N_THREAD = select count(*) from performance_schema.threads;
N_ACCOUNT = select count(*) from performance_schema.accounts;
N_USER = select count(*) from performance_schema.users;
N_HOST = select count(*) from performance_schema.hosts;

The time complexity of a SELECT statement on each table is as follows.

- table events_xxx_summary_by_thread_by_yyy:
  O(N_THREAD), which is O(N)

- table events_xxx_summary_by_account_by_yyy:
  O(N_ACCOUNT * N_THREAD), which is O(N*N)

- table events_xxx_summary_by_user_by_yyy:
  O(N_USER * N_THREAD) + O(N_ACCOUNT * N_THREAD), which is O(N*N)

- table events_xxx_summary_by_host_by_yyy:
  O(N_HOST * N_THREAD) + O(N_ACCOUNT * N_THREAD), which is O(N*N)

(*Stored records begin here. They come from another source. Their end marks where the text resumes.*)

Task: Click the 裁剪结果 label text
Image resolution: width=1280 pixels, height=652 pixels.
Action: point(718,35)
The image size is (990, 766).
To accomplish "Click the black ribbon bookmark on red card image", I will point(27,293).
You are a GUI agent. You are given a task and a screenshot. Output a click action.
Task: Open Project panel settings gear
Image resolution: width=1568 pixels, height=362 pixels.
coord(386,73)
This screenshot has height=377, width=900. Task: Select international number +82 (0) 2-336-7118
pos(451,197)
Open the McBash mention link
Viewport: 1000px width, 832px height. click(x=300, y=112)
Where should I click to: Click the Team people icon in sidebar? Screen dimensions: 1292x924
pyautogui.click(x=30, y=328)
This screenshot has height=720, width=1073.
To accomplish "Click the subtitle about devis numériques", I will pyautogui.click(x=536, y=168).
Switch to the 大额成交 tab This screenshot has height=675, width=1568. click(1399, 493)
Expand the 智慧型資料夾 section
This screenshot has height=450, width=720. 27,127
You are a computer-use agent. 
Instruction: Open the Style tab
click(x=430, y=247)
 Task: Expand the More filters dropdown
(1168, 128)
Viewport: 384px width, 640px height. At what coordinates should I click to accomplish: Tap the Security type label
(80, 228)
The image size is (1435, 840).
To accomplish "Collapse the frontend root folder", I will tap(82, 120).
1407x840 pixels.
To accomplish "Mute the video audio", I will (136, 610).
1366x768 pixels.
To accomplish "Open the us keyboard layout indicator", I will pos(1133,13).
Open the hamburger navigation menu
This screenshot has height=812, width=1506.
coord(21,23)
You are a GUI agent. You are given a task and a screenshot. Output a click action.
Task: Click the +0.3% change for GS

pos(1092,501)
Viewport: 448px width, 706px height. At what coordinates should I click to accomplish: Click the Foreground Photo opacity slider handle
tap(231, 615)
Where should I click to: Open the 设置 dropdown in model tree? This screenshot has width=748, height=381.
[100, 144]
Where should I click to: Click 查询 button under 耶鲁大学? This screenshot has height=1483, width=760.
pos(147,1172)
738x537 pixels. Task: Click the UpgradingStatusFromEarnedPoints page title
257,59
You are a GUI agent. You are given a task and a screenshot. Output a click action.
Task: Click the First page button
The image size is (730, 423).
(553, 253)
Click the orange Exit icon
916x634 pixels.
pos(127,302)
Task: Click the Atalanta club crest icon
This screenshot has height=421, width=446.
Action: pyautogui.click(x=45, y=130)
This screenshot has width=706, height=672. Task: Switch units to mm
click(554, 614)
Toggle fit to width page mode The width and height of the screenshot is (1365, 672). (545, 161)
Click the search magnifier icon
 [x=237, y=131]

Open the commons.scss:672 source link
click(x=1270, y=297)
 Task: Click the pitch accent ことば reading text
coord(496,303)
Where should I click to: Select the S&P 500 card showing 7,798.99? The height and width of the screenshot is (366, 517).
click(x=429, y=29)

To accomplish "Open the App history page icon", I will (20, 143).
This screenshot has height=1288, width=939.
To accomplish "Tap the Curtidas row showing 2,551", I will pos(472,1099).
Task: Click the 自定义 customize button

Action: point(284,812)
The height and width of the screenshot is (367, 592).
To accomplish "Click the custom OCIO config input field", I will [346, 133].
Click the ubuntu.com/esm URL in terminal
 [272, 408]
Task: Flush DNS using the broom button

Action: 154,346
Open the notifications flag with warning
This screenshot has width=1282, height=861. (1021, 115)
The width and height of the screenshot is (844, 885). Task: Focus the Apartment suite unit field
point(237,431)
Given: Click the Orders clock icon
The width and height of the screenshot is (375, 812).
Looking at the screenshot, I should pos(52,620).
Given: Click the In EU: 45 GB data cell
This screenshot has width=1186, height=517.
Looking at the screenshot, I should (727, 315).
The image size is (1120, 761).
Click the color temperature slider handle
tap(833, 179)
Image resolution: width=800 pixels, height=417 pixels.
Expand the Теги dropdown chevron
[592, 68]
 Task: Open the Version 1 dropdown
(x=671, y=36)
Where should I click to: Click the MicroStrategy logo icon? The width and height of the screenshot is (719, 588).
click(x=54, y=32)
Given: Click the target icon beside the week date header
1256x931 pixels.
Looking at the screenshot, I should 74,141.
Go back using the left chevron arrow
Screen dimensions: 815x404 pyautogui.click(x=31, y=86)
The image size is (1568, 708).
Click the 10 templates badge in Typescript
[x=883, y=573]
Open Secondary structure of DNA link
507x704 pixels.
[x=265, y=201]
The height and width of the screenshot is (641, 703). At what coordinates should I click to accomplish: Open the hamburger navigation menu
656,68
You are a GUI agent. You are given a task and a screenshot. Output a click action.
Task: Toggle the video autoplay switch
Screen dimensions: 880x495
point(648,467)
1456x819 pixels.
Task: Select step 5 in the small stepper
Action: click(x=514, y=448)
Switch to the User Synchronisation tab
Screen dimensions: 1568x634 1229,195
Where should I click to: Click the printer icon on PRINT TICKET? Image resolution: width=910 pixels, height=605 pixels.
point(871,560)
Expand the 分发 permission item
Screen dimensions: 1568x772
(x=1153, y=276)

- table events_xxx_summary_global_by_yyy:
  O(N_THREAD) + O(N_ACCOUNT) + O(N_HOST), which is O(N)

This affects waits, stages, statements, transactions and error summaries.
[30 Mar 13:34] Marc ALFF
In particular,
- table events_waits_summary_by_account_by_event_name
- table events_waits_summary_by_user_by_event_name
- table events_waits_summary_by_host_by_event_name

- table events_stages_summary_by_account_by_event_name
- table events_stages_summary_by_user_by_event_name
- table events_stages_summary_by_host_by_event_name

- table events_statements_summary_by_account_by_event_name
- table events_statements_summary_by_user_by_event_name
- table events_statements_summary_by_host_by_event_name

- table events_errors_summary_by_account_by_error
- table events_errors_summary_by_user_by_error
- table events_errors_summary_by_host_by_error

are affected, because of the O(N*N) loop
[30 Mar 13:37] Marc ALFF
See related:

Bug#106839 provide counters for error 013730 (wait_timeout period exceeded)
[31 Mar 8:21] Simon Mudd
So conclusion for this is that some P_S tables may not be usable "as is" (for busy systems) and we should look at the underlying p_s tables and possibly do the work on the client side, by pulling both tables, applying filtering if needed and using the results as needed?

If that's the case it might be worth documenting this as it may be more practical. 
 Offloading the N*N join to the client may make more sense and allows the server to do other more important work.  Clearly for those unable to do this the results provided may be good enough even if there is potentially a long wait.